### Texte support

-------------------------

Bulelani Jili

Bulelani Jili : « Les décideurs africains doivent envisager le développement numérique, les flux de données et la gouvernance des données comme des éléments qui se renforcent mutuellement »

Bulelani Jili est doctorant Meta Research à l'université de Harvard. Ses recherches portent sur le développement des TIC, les relations entre l'Afrique et la Chine, la cybersécurité, la pensée postcoloniale et le droit relatif à la protection de la vie privée.

Cette interview est disponible en anglais.


Comment évaluez-vous les politiques mises en place par différents pays africains pour poursuivre la "souveraineté numérique" ?

La souveraineté numérique est une orientation analytique et une position stratégique qui vise à réaffirmer l'autorité des acteurs étatiques sur le cyberespace, y compris sur le développement de la technologie numérique. En tant que telle, cette vision exige la reconnaissance des droits des pays individuels à élaborer et à utiliser les instruments politiques nécessaires pour régir les cyberactivités sur leur territoire juridique. Cependant, le caractère changeant de la configuration des réseaux mondiaux et de l'infrastructure technique privée de l'internet suggère une opposition à cette approche étatiste. En conséquence, les défenseurs du concept cherchent d'une part à recentrer l'État-nation en tant que principal vecteur de gouvernance du cyberespace, tout en souhaitant d'autre part tirer parti des entreprises et des investissements privés pour poursuivre le développement numérique.

-------------------------

### Données fournies
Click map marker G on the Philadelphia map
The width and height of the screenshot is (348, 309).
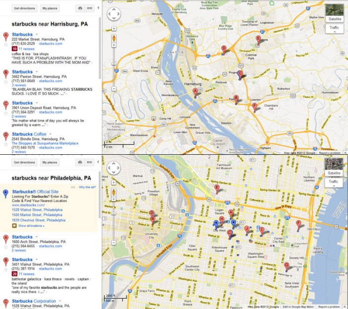(286, 265)
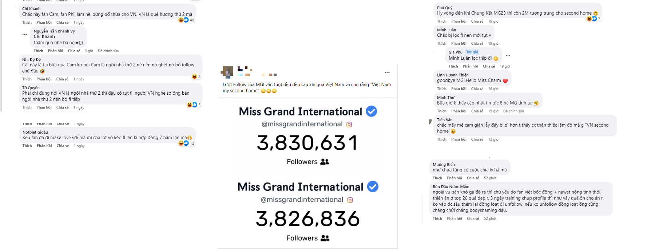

-------------------------

### Exercices
[1] Répondez aux questions suivantes à partir de l'entretien avec Bulelani Jili :
(a) Dans quelle université Bulelani Jili prépare-t-il son doctorat ?
(b) Dans quelle autre langue l'entretien est-il disponible ?
(c) D'après sa réponse, sur quoi la souveraineté numérique cherche-t-elle à réaffirmer l'autorité des acteurs étatiques ?
[2] Relevez tous les domaines sur lesquels portent les recherches de Bulelani Jili selon l'entretien.

### Corrigé complet
[1]
(a) À l'université de Harvard.
(b) En anglais.
(c) Sur le cyberespace, y compris sur le développement de la technologie numérique.

[2]
- le développement des TIC
- les relations entre l'Afrique et la Chine
- la cybersécurité
- la pensée postcoloniale
- le droit relatif à la protection de la vie privée